Ужасное разворачивалось и снаружи. Медсестры шептались о том, что захватывают машины “скорой помощи”. Говорили о перестрелках в городе. Когда ночью я потихоньку включила приемник и услышала, что Гайдар вызывает людей к Моссовету, на меня набросилась дежурная с криком, чтобы я убиралась отсюда. В этом месте только кричали. Я видела, как мучается молодая женщина, которую привезли на очень большом сроке. Как мужчина-гинеколог провел ей странный осмотр, после которого сразу же начались роды, и родившаяся девочка вскоре умерла. Понять все это было невозможно, это было очень буднично. Так было заведено. Я видела пачку справок о смерти детей. А меня уже куда-то вели. Я лежала на кровати и понимала, что я теперь одна на всем белом свете; что бы ни случилось, о моих чувствах и мыслях не узнает ни один человек. Но откуда-то сверху протянулась нить, я поняла, что Кто-то внимательно глядит на меня. Я потеряла сознание.
И тут я увидела Дожизнь. Это был свет и невероятное тепло. Мы все были частью света, где была ясность и полнота во всем. Все слова открывались в его глубине, и их не надо было говорить, они переносились только усилием мысли.

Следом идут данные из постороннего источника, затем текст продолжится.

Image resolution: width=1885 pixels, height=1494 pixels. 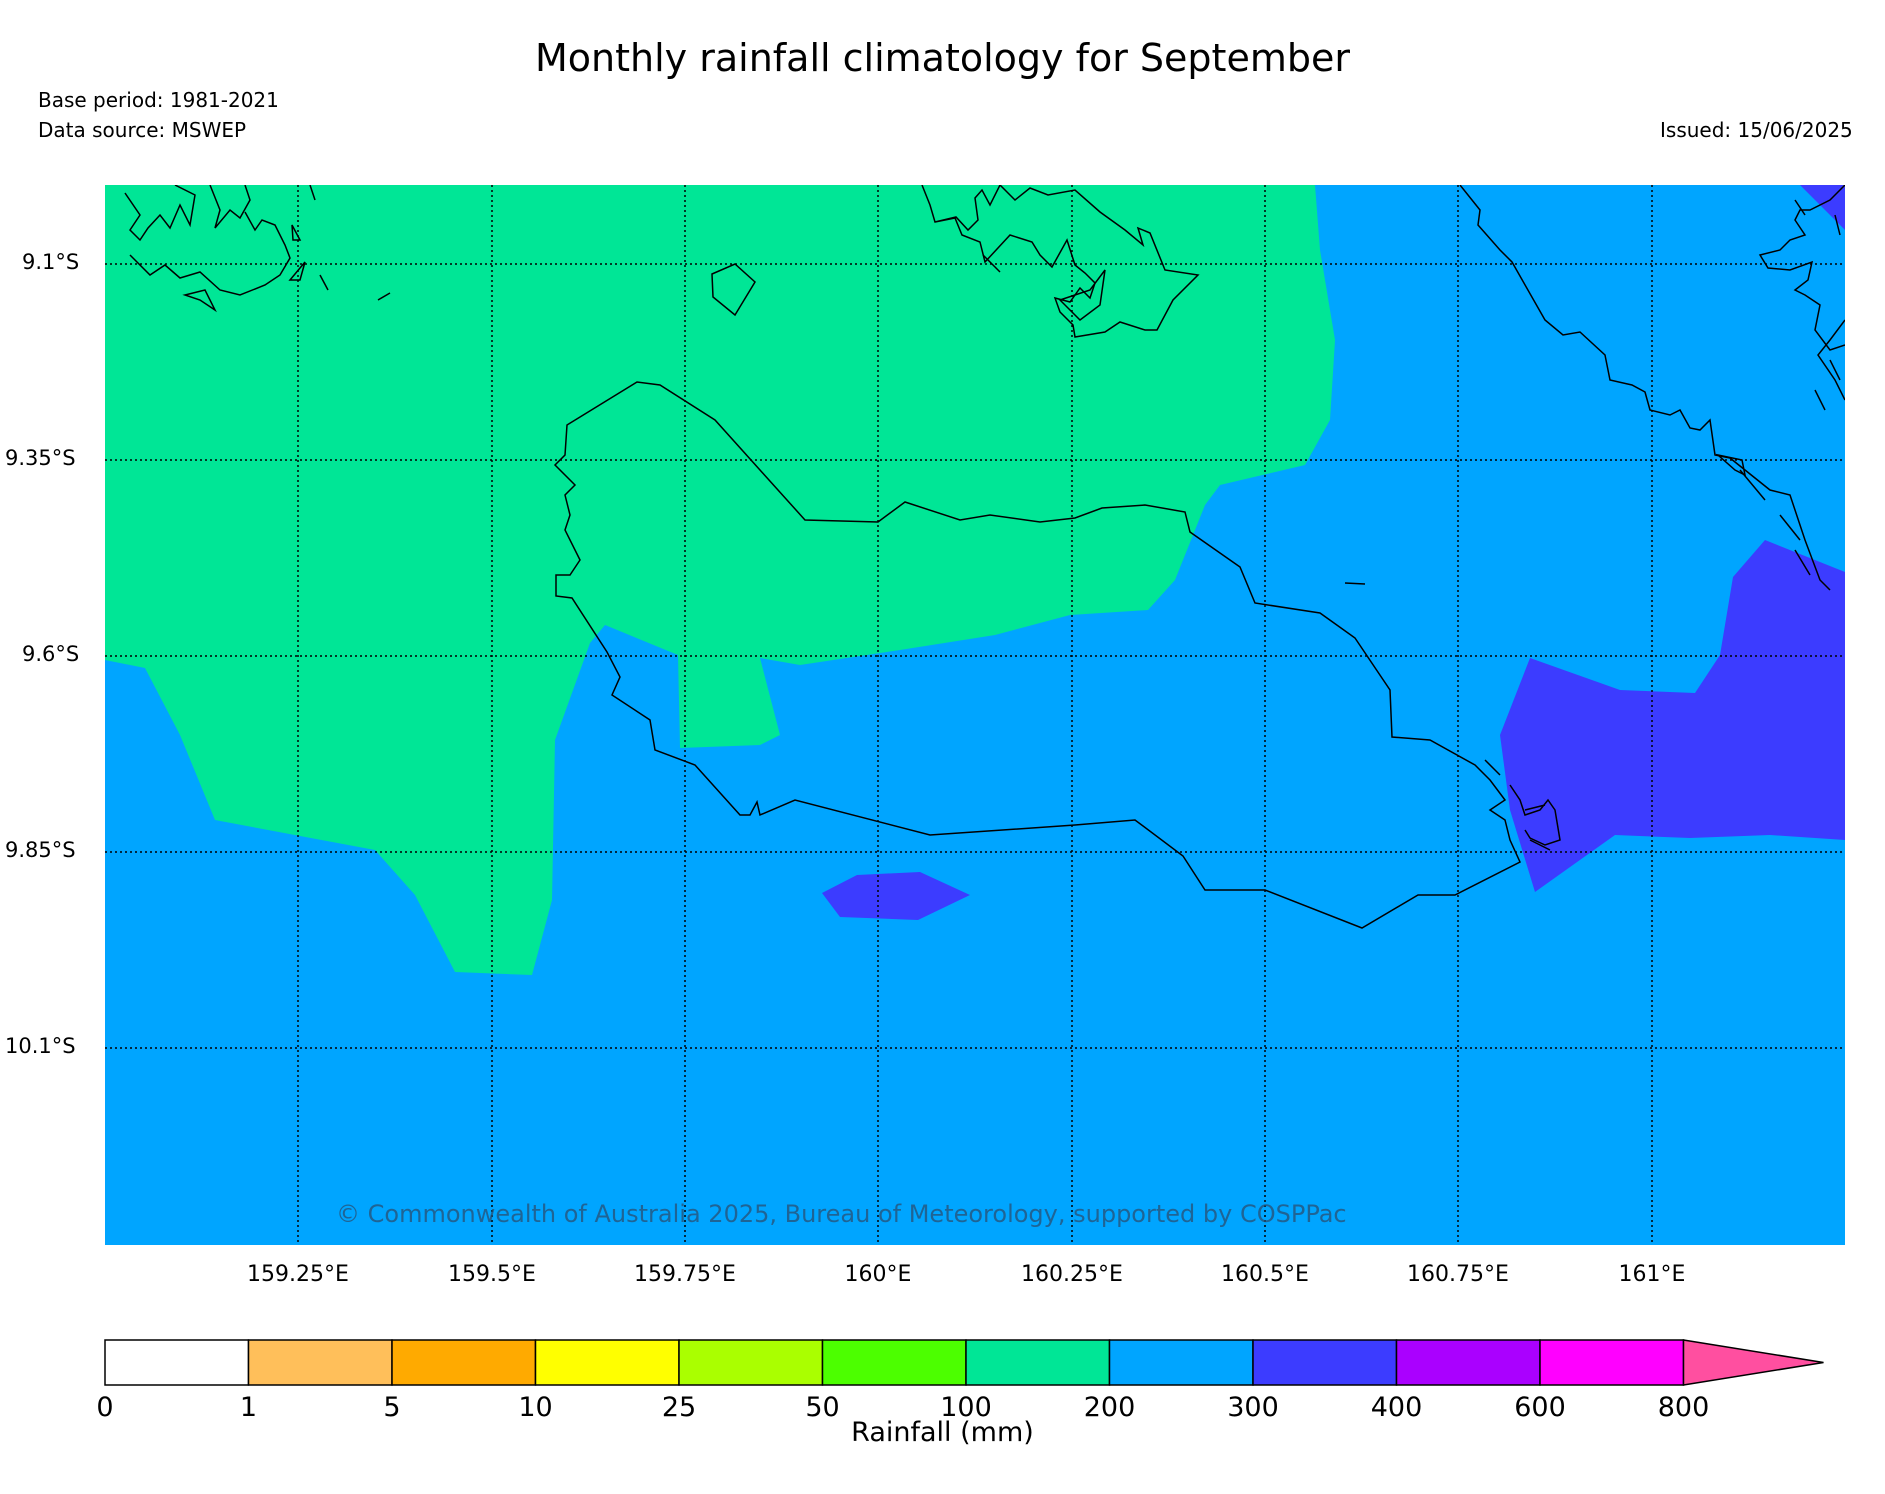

Я видела нашу землю сверху похожей на вырезанный из картона макет. Там падали листья, шел дождь и было очень тоскливо. Чувство щемящей жалости к необустроенному, одинокому, плоскому миру вдруг наполнило меня, но я была вовсе не телом, а сегментом огромного светового шара. Я как часть этого шара – жила, думала и общалась с Кем-то, кого не различала, но только чувствовала горячую всеохватывающую любовь. И вдруг я стремглав полетела вниз.
Ребенок родился живой, он кричал и мучительно был похож на моего сына. Мучительно, потому что в течение всех дней, что я здесь находилась, внушали, что все дети – умрут.
Ночью, держась за стены, я доползла до детского отделения. Я его сразу узнала – он лежал, накрытый какой-то резиновой маской, и задыхался. Через секунду я услышала страшный крик, но кричала не я, а надсмотрщица, требовавшая, чтобы я вышла вон. Я покорно поползла прочь и, дойдя до палаты, упала на кровать. Утром вошла полная врачиха, которая меня вела. Она сказала отстраненно: “Умер твой выкидыш”. Я поняла какой-то частью сознания, что она меня так утешает. Чтобы я не переживала за своего недоребенка. Наверное, тут часто кричали, плакали, закатывали истерики. Я вежливо сказала, что понимаю, что так и должно быть. Я ведь была автоматом. Я лежала и думала, что вместе с умершим малышом у меня забрали что-то еще.
Через три дня я вышла под расписку. Меня встречали мама и сын. Муж не мог, у него было много работы. Но я понимала, что он боится меня. Потом он, правда, старался меня растормошить, повел на мост смотреть, как выглядит Белый дом, который был уже не белый, а черный, и из него тянулся дым. Я кивала. Но не чувствовала больше ничего.
Я лежала и смотрела в потолок, и вдруг надо мной склонилась моя свекровь. Она молча сидела возле меня, потом взяла мою руку и поцеловала ее.